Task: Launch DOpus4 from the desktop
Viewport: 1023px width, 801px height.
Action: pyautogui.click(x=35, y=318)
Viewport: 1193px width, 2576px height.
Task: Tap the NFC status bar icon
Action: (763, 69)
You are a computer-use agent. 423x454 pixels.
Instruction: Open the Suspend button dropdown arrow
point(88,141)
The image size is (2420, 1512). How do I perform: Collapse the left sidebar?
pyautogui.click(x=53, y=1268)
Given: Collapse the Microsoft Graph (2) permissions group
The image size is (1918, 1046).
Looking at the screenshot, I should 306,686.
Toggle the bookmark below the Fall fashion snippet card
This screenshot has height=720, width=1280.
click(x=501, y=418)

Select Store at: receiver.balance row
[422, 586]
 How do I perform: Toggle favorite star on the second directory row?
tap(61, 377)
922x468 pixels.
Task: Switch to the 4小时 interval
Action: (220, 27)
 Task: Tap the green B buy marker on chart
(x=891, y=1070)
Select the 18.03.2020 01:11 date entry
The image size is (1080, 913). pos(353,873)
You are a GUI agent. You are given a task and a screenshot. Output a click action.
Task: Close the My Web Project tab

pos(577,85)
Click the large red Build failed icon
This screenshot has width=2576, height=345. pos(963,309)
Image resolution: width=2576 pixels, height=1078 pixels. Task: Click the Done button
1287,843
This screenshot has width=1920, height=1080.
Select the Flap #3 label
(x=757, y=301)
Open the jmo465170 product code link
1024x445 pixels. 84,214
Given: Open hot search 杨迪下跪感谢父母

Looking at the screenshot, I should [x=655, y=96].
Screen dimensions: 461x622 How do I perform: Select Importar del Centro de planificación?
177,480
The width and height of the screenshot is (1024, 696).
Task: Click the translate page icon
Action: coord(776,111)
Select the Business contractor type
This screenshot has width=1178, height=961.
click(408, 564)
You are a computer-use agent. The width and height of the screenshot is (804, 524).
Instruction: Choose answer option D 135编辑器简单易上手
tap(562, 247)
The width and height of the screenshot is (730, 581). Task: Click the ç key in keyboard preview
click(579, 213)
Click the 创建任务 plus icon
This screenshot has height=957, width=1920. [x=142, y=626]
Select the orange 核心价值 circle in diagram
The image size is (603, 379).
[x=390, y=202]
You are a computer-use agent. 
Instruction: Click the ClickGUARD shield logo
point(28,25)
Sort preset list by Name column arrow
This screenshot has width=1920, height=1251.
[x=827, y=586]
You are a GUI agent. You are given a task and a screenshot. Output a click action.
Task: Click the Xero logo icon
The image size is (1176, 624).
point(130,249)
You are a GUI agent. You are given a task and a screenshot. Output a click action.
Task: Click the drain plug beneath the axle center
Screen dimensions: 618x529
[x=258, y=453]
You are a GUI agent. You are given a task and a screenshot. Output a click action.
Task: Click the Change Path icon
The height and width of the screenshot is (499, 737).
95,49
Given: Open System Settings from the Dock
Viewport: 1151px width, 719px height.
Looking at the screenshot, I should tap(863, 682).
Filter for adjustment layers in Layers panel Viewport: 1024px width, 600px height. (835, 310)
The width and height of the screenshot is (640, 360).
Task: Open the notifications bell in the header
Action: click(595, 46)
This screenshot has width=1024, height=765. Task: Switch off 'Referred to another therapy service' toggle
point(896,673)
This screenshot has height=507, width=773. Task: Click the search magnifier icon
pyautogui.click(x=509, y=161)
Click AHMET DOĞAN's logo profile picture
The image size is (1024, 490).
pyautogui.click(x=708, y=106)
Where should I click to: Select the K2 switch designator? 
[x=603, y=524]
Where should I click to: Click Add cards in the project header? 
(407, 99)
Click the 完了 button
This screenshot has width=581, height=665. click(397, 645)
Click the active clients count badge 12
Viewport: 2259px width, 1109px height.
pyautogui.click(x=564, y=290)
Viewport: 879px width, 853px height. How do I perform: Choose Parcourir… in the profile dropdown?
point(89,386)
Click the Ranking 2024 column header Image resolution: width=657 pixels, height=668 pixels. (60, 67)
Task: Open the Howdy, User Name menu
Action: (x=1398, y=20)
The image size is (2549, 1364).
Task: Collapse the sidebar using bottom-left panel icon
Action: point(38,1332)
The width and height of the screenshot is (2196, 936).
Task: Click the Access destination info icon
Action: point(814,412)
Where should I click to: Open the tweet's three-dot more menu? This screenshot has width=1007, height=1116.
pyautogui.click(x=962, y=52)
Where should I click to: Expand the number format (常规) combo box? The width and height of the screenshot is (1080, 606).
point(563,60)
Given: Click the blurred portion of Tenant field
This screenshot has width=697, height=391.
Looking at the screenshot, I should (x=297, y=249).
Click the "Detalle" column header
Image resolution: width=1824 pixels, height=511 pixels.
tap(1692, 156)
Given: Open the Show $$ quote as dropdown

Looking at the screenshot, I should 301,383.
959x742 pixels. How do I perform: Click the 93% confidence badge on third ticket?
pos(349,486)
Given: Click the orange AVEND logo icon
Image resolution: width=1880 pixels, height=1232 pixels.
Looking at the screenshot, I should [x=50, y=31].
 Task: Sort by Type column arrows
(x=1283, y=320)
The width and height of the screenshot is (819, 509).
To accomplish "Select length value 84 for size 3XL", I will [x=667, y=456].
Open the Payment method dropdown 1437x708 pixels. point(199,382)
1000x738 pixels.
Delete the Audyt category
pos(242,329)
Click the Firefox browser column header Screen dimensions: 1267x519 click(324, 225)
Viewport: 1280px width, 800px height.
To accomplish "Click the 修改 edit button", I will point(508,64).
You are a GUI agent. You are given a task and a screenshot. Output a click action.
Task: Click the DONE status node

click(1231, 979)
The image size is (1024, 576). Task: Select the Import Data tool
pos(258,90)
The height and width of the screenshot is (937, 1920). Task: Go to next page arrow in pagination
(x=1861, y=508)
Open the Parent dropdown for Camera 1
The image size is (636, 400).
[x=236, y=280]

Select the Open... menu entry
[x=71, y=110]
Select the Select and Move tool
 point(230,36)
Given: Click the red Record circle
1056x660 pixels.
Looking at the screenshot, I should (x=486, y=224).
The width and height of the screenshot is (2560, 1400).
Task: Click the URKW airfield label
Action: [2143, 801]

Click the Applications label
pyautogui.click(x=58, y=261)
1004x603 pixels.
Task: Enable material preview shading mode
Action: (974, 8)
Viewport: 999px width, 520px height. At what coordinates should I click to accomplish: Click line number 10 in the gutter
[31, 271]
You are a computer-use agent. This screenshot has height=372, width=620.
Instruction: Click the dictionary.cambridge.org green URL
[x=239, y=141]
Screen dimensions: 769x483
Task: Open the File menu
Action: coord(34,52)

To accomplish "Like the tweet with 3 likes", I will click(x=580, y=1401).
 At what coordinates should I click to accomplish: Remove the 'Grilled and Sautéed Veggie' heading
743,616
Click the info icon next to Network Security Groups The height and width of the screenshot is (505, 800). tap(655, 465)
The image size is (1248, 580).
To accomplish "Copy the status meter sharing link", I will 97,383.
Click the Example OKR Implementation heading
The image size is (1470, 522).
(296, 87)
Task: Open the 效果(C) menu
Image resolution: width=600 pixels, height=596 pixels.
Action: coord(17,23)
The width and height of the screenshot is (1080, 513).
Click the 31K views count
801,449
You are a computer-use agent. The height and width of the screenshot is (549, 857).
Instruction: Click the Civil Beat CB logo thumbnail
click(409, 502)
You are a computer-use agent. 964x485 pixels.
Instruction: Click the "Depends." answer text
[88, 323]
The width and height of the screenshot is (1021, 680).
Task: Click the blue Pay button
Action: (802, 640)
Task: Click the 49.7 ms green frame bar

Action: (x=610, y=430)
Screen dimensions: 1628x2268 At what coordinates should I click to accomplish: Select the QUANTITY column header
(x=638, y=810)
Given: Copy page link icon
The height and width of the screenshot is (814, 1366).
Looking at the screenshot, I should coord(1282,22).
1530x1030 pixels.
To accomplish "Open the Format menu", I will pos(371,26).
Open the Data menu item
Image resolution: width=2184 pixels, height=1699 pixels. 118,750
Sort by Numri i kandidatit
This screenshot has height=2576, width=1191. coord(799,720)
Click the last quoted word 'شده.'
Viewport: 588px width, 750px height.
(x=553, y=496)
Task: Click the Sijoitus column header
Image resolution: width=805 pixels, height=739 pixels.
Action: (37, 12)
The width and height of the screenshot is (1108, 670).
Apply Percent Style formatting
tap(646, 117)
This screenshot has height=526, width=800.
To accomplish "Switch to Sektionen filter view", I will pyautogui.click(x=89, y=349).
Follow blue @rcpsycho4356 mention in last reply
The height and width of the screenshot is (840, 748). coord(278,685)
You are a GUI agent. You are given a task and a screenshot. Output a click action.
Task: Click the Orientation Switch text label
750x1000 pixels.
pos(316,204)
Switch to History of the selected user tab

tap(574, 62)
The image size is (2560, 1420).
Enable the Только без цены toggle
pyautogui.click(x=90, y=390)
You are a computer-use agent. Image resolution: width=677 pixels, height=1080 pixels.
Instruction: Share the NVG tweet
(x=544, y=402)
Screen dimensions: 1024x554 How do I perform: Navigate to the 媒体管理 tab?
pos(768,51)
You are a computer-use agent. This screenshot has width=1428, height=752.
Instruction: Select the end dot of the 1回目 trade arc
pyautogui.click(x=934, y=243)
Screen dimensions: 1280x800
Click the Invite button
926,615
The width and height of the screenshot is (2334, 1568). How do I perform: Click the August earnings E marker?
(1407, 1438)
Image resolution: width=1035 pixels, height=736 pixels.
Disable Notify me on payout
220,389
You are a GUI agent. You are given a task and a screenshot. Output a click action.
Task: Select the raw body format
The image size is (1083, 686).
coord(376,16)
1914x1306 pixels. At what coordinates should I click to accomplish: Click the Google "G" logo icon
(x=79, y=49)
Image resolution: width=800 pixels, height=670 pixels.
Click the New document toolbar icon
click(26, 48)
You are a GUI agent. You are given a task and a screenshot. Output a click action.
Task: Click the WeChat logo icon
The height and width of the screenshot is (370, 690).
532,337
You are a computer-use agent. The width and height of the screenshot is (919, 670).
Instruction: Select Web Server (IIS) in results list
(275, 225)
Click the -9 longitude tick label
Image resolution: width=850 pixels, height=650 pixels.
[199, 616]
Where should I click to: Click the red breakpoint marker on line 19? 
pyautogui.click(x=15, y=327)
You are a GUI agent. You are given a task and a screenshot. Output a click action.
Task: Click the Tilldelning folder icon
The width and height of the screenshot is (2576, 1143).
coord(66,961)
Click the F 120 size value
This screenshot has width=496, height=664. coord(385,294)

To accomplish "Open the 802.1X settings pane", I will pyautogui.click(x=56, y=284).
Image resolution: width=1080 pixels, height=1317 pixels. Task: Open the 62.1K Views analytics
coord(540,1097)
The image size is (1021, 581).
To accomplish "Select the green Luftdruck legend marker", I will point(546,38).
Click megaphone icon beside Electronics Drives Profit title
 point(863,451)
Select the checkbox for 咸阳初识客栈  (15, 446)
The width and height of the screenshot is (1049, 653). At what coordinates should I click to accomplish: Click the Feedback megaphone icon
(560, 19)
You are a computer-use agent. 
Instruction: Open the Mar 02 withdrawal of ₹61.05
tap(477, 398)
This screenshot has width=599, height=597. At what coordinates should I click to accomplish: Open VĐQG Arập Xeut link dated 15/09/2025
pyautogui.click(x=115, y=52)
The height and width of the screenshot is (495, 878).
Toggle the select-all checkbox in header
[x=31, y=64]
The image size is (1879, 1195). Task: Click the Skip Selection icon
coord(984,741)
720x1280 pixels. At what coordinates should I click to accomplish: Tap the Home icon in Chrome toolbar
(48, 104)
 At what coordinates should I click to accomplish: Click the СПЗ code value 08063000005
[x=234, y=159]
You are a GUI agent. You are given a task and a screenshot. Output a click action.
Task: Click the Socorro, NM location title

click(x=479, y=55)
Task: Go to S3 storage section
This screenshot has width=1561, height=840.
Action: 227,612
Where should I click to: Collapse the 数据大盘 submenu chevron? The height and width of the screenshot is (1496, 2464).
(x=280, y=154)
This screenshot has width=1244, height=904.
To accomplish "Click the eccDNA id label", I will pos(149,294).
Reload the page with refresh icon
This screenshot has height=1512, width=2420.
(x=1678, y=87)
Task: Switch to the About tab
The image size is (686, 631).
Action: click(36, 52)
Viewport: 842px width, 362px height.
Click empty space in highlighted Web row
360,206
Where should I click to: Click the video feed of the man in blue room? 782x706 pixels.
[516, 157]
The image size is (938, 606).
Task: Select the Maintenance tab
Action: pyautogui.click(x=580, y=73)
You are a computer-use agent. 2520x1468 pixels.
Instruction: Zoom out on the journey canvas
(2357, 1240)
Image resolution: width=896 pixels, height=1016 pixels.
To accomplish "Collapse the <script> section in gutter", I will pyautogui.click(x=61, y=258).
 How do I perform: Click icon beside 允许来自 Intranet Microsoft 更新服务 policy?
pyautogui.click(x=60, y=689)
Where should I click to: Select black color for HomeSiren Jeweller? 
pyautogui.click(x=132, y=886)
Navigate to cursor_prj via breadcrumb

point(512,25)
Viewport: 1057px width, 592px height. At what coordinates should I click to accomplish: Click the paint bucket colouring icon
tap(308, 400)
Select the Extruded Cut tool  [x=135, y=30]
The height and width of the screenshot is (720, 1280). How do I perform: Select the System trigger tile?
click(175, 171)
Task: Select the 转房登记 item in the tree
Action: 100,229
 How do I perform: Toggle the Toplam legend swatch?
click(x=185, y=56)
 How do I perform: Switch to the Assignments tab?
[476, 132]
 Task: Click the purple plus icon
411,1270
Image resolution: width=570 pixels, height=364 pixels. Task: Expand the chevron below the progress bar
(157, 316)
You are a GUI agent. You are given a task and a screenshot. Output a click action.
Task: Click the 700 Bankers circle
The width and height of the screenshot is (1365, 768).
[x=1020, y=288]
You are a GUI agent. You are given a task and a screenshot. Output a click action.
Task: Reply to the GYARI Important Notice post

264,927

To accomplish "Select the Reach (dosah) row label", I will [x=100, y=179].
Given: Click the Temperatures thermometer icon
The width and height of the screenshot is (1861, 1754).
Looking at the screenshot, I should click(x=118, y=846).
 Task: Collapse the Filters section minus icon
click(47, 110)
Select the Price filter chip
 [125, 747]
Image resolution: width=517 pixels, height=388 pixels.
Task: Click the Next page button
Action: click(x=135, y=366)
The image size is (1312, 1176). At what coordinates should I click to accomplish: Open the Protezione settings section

Directions for this task. Put the entries from the line with "Toggle the bookmark" up to and including the line with "Action: (220, 27)" into a JSON list of strings, one string per line, leaving out blank lines.

Answer to the task.
[
  "Toggle the bookmark below the Fall fashion snippet card",
  "This screenshot has height=720, width=1280.",
  "click(x=501, y=418)",
  "Select Store at: receiver.balance row",
  "[422, 586]",
  " How do I perform: Toggle favorite star on the second directory row?",
  "tap(61, 377)",
  "922x468 pixels.",
  "Task: Switch to the 4小时 interval",
  "Action: (220, 27)"
]